On Monday, the newly formed Mars Hill Church Board of Elders posted a message on the Mars Hill website written by Mars Hill Sammamish lead pastor Alex Ghioni. Ghioni had posted another version September 5 on The City (also posted on Reddit).
The versions are slightly different with perhaps the most interesting difference being the source of the charge for the Board of Elders. Last week to his congregation, Ghioni said the executive elders were responsible:

GoingForwardEEs

The current version says that the Board of Advisors and Accountability established the BOEs.

GoingForwardBOAA

I don’t know what to make of this change, and perhaps Ghioni was confused about who established the BOE. However, Mark Dunford in his resignation explanation letter stated that the executive elders constructed the BOE:

This, after the Executive Elders (of which he is one) added three additional members to the board that would adjudicate his charges and having created/restored the Board of Elders to investigate those charges. I want to be clear that the elders themselves are not involved with selecting who would serve on those boards. Again, it was the EE who made those decisions.

By bylaw, both the BOAA and EEs have the power to establish ad hoc committees. So does it matter who selected the BOEs?
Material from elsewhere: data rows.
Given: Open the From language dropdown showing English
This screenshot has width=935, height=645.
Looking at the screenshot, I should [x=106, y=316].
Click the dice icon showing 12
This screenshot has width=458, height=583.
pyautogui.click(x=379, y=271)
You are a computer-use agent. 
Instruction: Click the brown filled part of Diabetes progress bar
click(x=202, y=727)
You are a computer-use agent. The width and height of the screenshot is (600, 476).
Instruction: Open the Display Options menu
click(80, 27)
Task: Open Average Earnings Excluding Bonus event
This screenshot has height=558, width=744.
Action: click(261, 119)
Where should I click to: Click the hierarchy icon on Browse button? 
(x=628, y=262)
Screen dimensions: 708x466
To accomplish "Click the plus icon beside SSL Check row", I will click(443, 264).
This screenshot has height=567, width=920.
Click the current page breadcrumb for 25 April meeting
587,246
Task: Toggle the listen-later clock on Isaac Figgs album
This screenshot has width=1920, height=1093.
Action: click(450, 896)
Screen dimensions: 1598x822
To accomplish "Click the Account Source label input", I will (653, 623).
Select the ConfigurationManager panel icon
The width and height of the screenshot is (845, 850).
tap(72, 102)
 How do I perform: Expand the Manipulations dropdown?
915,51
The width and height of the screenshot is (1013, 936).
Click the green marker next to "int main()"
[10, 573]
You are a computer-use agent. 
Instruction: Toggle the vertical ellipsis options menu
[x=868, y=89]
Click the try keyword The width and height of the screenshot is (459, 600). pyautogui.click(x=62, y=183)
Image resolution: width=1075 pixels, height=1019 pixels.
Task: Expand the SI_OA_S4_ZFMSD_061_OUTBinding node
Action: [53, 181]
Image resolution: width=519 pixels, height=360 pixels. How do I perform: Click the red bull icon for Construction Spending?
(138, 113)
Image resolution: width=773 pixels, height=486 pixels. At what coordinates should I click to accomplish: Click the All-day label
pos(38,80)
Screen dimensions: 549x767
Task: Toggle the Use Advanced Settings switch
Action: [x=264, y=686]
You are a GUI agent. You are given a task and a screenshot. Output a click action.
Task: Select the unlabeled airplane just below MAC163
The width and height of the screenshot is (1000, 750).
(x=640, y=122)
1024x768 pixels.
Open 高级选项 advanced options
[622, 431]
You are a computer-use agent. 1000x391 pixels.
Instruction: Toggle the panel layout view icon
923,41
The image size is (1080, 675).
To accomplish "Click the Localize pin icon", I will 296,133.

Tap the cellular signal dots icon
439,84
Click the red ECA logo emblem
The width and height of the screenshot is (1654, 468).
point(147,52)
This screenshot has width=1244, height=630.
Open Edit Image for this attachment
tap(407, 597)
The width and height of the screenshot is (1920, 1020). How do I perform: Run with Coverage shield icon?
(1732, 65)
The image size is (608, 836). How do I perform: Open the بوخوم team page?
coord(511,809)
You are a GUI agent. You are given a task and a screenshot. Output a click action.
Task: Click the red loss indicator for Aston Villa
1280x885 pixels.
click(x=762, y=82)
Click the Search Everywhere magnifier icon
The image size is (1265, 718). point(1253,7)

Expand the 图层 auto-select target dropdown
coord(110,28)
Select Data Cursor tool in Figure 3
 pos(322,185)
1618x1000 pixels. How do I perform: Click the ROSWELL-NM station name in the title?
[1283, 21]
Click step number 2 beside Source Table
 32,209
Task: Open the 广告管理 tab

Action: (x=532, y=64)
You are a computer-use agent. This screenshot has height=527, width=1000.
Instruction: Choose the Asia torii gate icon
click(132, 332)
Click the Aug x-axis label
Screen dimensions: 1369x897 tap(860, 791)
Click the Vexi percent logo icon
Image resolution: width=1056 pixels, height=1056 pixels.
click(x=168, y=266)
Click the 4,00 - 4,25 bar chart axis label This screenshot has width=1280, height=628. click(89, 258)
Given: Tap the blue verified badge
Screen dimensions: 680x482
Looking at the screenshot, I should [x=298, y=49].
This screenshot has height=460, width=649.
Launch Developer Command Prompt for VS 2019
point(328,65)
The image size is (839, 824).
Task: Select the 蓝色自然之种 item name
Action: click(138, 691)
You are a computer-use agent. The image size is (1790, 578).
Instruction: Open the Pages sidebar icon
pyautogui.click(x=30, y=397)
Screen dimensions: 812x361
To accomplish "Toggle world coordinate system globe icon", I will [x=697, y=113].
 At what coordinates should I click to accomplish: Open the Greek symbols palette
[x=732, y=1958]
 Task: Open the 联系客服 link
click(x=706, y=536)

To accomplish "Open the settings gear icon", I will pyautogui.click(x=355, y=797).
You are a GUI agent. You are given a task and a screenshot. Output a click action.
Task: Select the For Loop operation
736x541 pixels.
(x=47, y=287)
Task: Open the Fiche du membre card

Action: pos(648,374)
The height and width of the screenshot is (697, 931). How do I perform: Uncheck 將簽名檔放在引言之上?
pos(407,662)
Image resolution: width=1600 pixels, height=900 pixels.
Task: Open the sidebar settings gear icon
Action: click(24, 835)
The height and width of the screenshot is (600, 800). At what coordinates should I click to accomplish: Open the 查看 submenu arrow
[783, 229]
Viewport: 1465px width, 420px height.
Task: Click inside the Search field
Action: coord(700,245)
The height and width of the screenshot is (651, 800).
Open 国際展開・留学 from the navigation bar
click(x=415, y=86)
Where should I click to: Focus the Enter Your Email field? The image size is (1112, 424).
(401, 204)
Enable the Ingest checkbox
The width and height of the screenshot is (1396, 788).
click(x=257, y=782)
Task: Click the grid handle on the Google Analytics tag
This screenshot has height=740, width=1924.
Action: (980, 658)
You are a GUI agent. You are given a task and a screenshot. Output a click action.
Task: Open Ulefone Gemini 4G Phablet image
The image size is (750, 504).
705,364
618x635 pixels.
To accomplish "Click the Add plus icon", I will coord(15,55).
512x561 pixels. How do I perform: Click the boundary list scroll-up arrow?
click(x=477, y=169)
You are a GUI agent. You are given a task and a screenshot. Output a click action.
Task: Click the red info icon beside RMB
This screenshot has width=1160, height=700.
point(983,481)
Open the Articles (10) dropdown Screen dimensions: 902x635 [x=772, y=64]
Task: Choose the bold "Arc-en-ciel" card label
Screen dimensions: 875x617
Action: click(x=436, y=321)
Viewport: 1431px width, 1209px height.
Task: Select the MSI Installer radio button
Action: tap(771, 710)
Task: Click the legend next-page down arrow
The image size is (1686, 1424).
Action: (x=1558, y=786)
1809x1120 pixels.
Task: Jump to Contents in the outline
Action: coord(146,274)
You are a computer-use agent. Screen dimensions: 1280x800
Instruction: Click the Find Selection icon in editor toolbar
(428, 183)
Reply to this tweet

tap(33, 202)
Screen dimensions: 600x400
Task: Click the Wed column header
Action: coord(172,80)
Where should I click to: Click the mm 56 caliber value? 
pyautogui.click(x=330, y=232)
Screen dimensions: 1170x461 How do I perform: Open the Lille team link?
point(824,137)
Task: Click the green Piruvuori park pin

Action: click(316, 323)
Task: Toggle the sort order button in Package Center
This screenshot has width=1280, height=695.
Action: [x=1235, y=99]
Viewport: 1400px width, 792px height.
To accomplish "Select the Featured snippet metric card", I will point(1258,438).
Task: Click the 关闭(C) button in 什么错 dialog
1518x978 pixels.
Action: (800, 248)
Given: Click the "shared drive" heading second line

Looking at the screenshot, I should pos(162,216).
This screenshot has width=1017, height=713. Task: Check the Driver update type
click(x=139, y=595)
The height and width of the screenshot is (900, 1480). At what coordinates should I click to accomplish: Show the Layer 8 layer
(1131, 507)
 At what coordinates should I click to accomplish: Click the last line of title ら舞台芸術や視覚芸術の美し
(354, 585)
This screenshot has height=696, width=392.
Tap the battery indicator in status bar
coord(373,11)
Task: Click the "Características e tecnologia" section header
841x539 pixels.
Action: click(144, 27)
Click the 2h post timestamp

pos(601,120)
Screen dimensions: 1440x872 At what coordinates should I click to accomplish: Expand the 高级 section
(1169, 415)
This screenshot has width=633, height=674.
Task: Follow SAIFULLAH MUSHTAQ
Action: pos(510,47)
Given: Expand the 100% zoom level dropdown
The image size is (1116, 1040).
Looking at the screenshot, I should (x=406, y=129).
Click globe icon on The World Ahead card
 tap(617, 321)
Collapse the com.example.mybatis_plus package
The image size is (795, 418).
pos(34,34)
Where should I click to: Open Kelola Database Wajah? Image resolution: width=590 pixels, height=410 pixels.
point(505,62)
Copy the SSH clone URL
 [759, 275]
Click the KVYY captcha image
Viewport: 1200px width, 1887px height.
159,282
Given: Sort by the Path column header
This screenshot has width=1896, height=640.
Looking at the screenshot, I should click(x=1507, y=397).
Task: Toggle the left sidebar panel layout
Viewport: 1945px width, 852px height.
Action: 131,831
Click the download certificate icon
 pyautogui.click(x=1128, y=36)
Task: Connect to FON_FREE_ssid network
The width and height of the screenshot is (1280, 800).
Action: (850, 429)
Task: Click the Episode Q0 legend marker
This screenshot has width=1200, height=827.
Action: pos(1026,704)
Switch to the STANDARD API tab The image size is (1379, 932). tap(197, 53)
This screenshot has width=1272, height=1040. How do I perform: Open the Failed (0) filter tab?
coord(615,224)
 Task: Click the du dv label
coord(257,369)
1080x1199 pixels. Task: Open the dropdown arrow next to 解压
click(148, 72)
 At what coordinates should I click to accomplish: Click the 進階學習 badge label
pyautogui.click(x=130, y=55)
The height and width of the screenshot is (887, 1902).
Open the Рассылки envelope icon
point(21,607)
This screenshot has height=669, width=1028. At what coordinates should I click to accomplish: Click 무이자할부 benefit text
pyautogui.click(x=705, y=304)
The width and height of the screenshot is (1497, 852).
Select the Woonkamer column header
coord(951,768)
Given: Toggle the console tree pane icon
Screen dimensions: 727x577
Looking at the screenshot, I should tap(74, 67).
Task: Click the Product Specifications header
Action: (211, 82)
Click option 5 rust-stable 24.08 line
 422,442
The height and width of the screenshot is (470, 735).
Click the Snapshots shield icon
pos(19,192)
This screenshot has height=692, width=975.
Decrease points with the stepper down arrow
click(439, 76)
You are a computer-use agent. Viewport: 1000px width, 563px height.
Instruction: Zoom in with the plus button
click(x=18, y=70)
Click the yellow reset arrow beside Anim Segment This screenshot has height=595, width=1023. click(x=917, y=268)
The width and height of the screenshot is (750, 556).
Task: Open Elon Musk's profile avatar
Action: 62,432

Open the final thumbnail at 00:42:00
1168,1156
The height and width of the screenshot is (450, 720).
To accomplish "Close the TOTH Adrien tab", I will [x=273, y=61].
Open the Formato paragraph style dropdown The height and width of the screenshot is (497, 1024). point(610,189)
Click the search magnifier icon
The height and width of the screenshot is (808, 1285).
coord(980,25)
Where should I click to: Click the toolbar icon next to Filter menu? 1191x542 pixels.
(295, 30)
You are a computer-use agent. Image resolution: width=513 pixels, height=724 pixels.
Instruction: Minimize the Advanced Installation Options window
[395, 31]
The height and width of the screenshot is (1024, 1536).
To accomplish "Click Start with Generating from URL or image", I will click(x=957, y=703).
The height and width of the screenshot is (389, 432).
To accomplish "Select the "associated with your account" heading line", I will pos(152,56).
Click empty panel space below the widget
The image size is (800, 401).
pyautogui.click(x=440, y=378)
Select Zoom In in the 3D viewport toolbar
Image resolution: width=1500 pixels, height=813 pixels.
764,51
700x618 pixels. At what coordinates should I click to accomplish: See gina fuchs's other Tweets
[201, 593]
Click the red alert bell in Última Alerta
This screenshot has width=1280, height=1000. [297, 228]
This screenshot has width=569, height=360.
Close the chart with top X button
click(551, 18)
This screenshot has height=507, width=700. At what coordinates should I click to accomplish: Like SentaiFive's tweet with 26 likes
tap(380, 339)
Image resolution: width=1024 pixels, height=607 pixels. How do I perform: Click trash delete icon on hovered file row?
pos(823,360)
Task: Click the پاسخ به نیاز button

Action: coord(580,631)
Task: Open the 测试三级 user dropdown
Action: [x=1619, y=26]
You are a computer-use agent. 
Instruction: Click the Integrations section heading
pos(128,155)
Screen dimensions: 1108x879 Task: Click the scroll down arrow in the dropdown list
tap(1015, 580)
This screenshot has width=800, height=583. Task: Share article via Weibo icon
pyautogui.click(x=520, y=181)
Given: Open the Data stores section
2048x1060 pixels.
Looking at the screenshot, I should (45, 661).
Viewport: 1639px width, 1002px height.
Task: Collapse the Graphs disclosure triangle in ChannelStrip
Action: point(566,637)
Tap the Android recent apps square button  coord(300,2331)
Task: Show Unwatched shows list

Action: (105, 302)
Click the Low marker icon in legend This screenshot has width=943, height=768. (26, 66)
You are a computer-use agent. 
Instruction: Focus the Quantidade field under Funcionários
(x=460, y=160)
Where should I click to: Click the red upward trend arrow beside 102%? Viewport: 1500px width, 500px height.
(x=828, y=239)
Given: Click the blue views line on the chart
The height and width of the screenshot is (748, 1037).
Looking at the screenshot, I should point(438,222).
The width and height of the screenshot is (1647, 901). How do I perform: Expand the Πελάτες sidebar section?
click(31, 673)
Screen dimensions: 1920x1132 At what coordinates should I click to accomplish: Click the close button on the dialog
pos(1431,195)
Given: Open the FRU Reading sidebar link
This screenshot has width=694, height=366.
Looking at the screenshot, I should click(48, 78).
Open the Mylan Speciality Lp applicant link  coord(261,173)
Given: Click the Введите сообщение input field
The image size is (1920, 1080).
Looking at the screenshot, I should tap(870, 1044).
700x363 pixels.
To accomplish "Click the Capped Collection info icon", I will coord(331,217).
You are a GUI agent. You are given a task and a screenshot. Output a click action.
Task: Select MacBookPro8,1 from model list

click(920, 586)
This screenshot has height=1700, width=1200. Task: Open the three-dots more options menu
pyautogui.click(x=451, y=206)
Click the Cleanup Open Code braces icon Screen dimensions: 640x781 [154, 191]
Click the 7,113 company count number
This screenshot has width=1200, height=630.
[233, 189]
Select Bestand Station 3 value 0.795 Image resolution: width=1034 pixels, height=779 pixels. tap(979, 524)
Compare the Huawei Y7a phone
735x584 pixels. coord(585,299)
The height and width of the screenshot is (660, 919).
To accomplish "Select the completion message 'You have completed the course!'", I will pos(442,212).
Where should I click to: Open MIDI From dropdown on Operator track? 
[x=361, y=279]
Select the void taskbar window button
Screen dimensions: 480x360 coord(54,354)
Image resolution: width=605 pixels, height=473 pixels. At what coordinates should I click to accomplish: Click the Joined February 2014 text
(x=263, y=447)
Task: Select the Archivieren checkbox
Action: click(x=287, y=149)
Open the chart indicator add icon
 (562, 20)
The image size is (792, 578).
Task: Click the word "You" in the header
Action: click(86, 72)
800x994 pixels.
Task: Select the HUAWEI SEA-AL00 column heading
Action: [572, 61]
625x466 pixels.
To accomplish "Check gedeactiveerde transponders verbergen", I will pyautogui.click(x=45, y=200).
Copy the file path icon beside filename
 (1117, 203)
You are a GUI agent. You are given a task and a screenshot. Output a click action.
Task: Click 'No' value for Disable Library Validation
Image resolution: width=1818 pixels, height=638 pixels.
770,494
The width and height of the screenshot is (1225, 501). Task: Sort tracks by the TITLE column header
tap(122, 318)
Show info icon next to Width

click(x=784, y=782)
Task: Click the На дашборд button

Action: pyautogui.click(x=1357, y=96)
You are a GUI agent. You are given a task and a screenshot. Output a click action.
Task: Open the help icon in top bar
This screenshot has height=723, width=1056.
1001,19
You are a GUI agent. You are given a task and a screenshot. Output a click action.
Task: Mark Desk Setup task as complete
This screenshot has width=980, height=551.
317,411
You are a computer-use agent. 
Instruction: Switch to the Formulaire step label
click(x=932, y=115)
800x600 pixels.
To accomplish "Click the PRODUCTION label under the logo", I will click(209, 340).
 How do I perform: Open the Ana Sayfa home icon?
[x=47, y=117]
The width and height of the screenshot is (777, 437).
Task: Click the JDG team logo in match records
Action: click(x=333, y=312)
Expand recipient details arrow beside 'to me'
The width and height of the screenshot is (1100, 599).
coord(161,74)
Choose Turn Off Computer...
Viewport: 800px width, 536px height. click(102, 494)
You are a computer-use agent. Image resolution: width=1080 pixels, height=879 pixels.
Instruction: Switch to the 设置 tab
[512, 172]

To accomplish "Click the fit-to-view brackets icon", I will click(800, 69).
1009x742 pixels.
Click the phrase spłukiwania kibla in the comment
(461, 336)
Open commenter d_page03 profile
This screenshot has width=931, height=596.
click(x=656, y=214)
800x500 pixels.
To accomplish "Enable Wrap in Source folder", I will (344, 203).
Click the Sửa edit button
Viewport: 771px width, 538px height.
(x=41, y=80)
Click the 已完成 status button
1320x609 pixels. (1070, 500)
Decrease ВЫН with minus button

Yes, I believe it does. Dunford’s assertion that the EEs chose the investigation committee, if correct, is important. If those who are to examine charges were chosen by their fellow elders, then those selected have a greater likelihood of being representative of the sentiment of the Full Council of Elders (including at the time, those nine elders who called on Mark Driscoll to enter an elder directed restoration process). It seems more likely that all voices and views would be heard if all 50-60 of the Mars Hill elders were involved in selecting the committee to examine the charges. However, according to Dunford (as well as other insiders I have spoken with) and Ghioni’s first communication, Mark Driscoll, Sutton Turner and Dave Bruskas selected the group who are charged with investigating Driscoll. This does not sound like a process marked by objectivity.

Furthermore, according to Article 12 of the bylaws, the BOAA’s independent members are the ones who are supposed to investigate charges against Mark Driscoll, not an ad hoc committee.

article12b

This article was written solely to address charges against Mark Driscoll. In it, the board of overseers (independent members of the BOAA – Michael Van Skaik, Larry Osborne, Matt Rogers, Jon Phelps) “shall be responsible for establishing its procedures, for conducting the investigation and rendering a decision.” However, according to Alex Ghioni’s communication, the BOEs will conduct the investigation.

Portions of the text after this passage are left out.